I recently installed a new Radeon R9 380 and use the amdgpu driver. After some random time my dekstop suddenly freezes, no input (mouse, keyboard, acpi events) is possible. I still can login via ssh from another box and run some commands but I do not see any error messages. Dmesg, .xsession-erros, Xorg.0.log, journalctl are all clean.
I can erform either one of the following steps:
(A) Try to shutdown via the ssh session. I am kicked of from the ssh session (obviously) but the box is is not powered off. Somewhere during the shutdown process the box gets stuck. All the time I still see the frozen desktop. The only option is to forcefully power off the PC by pressing the power button for 3sec.
(B) Do not try to shutdown completely, but initiate a "systemctl rescue". All X11-related stuff is terminated (according to ps -elf), but I still see the frozen desktop. "lsmod" still reports that amdgpu is used by approx. 35 processes. "rmmod amdgpu" kills the machine entirely, after that even my SSH session is stuck, i.e. the shell never returned to its prompt. Any attempt to login via SSH a second time fails. The only option is to forcefully power off.
After reboot: No error messages anywhere
Sounds like a GPU hang, which is most likely caused by Mesa or LLVM. With the environment variable GALLIUM_DDEBUG="pipelined 2000" set for the compositor or Xorg process, the radeonsi driver might detect the hang and dump some information about it in a file in ~/ddebug_dumps/ . Please attach that file here.
The failure to recover cleanly from the problem is a kernel issue. You can try setting amdgpu.lockup_timeout=2000 to make the amdgpu driver detect the hang and try to reset the GPU, but it doesn't work reliably in general yet.
@Michel: How and where do I set the environment variable GALLIUM_DDEBUG="pipelined 2000" such that it is passed to the execution environment of the Xorg process or compositor?

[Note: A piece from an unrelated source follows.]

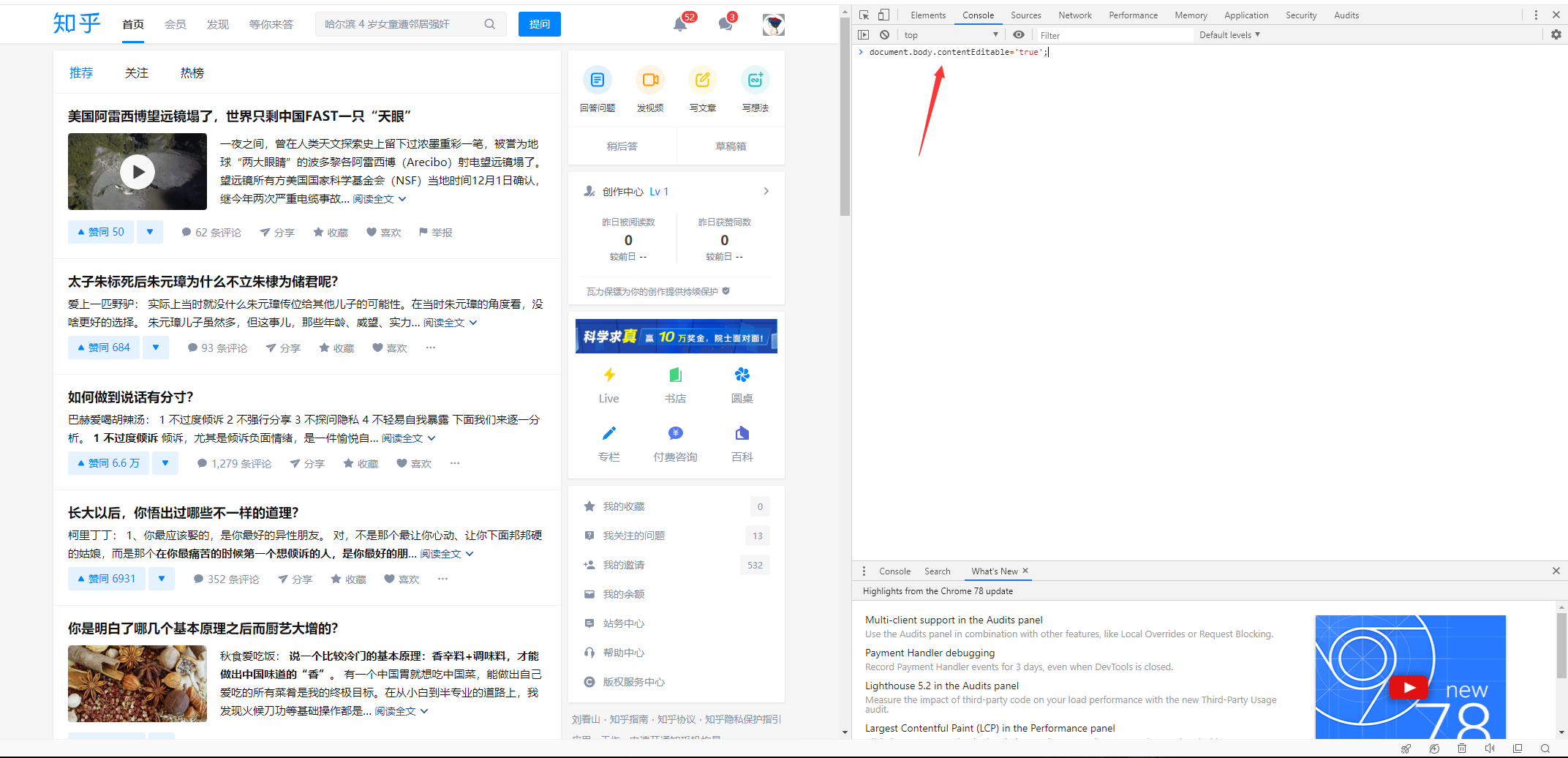
Task: Expand the downvote arrow beside 赞同 50
Action: [x=150, y=231]
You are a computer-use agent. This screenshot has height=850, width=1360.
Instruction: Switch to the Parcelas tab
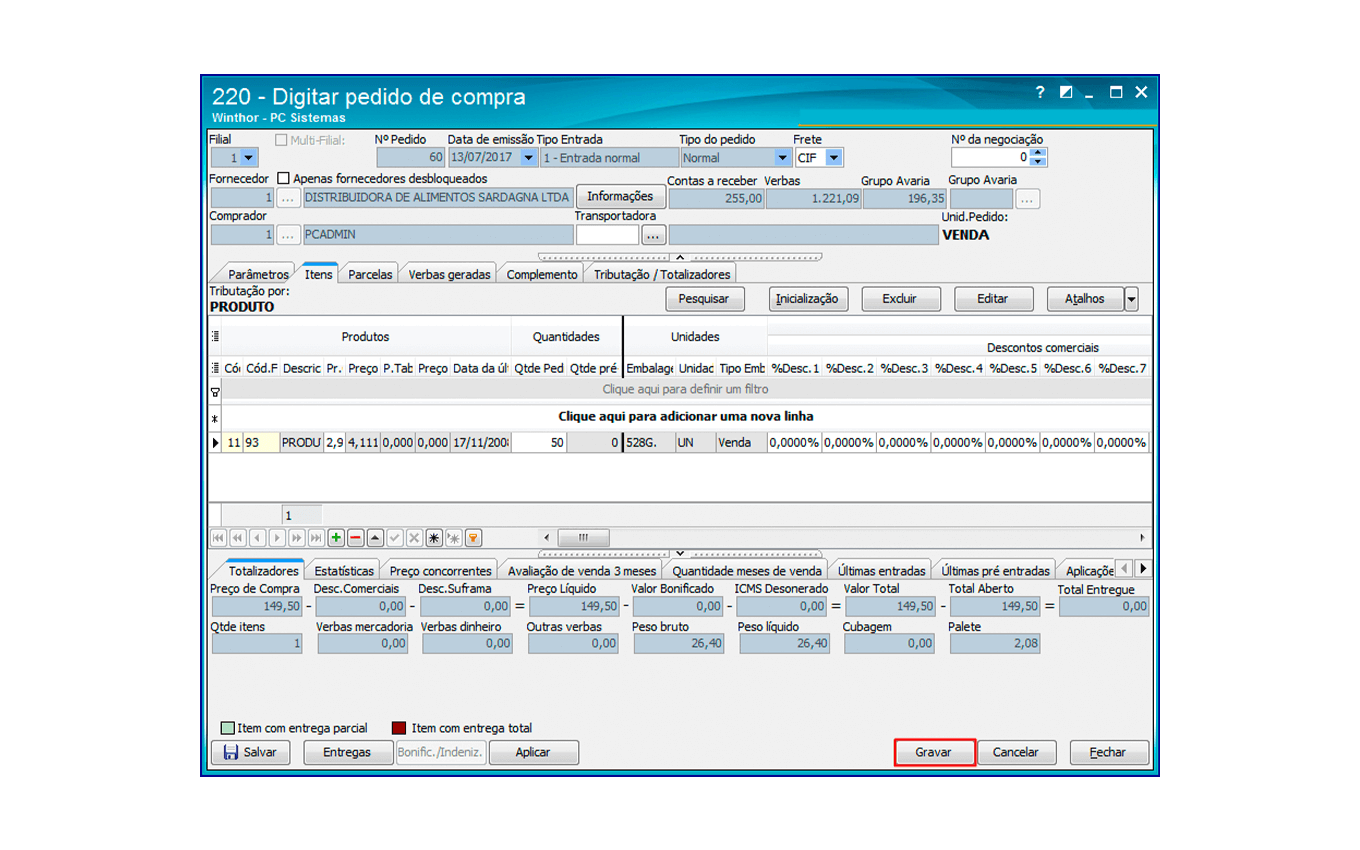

I use systemd as my init system and the active service file is sddm.service. Presumably, I need to modify some unit files but offhand I do not have an idea which one.
Created attachment 128252 [details]
Dump due to GALLIUM_DDEBUG="pipelined 2000"
Created attachment 128253 [details]
ps -elf -q 458
Please not that the process state is "D"
I could obtain the requested dump :) I hope it helps.
Some words are in order: After I knew that the guilty process was /usr/bin/X and a knew its PID I also tried to get a "gcore <PID>" or to attach gdb to it. Both failed. Otherwise I also had provided you a backtrace of all threads as I compiled all packages with "-g -ggdb". (I am a gentoo user.) The process is stuck in state "D". "kill -KILL <PID>" did not work either.
A second note (I know it is selfish, because you do a great job, and off-topic.). I bought this new graphics card, because I was being pestered by with an Nvidia graphics card, a buggy nouveau driver and a lot of crashes due to an unstable OpenGL. (I know it Nvidia is to blame for the situation not the maintainers of nouveau.) After 18 month of hope that the situation might improve, I finally decided to spend money for a new graphics card by AMD. I thought I would eventually get working PC. Now, it seems I stepped "out of the frying pan into the fire". Just now I have still the chance to withdraw from my investment and give the AMD graphics card back to the dealer. Should I do that? Or may I hope for a fix soon?
Please attach the output of glxinfo.
Created attachment 128261 [details]
Created attachment 128305 [details]
Here is a new dump from a another crash
Created attachment 128329 [details]
Created attachment 128330 [details]
dmesg with amdgpu.lockup_timeout=2500 after 3rd crash
See log entries starting at 3308 sec.
Is there anything I can do to push this one forward? There are some events that trigger the crash with high probability:
- autocompletion of URL in Firefox
- open context menu in Libre Writer
- scrolling source code in PhpStorm
Unfortunately, with this bug my PC is nearly unusable for daily work.
Created attachment 128728 [details]
4th dump 2017-01-03
Anybody working on this? Anything I can help to push this one forward?
I still see this error and I can nearly reliably trigger it.
Notice that my bug report https://bugs.freedesktop.org/show_bug.cgi?id=102322 might be about the same symptom - but using a different GPU architecture, a bleeding-edge new kernel, and I wanted to report this on the "amdgpu" driver (not Mesa), because amdgpu produces the only logged error messages, and if the bug was in Mesa that would not explain why my system totally crashes (and not just X11).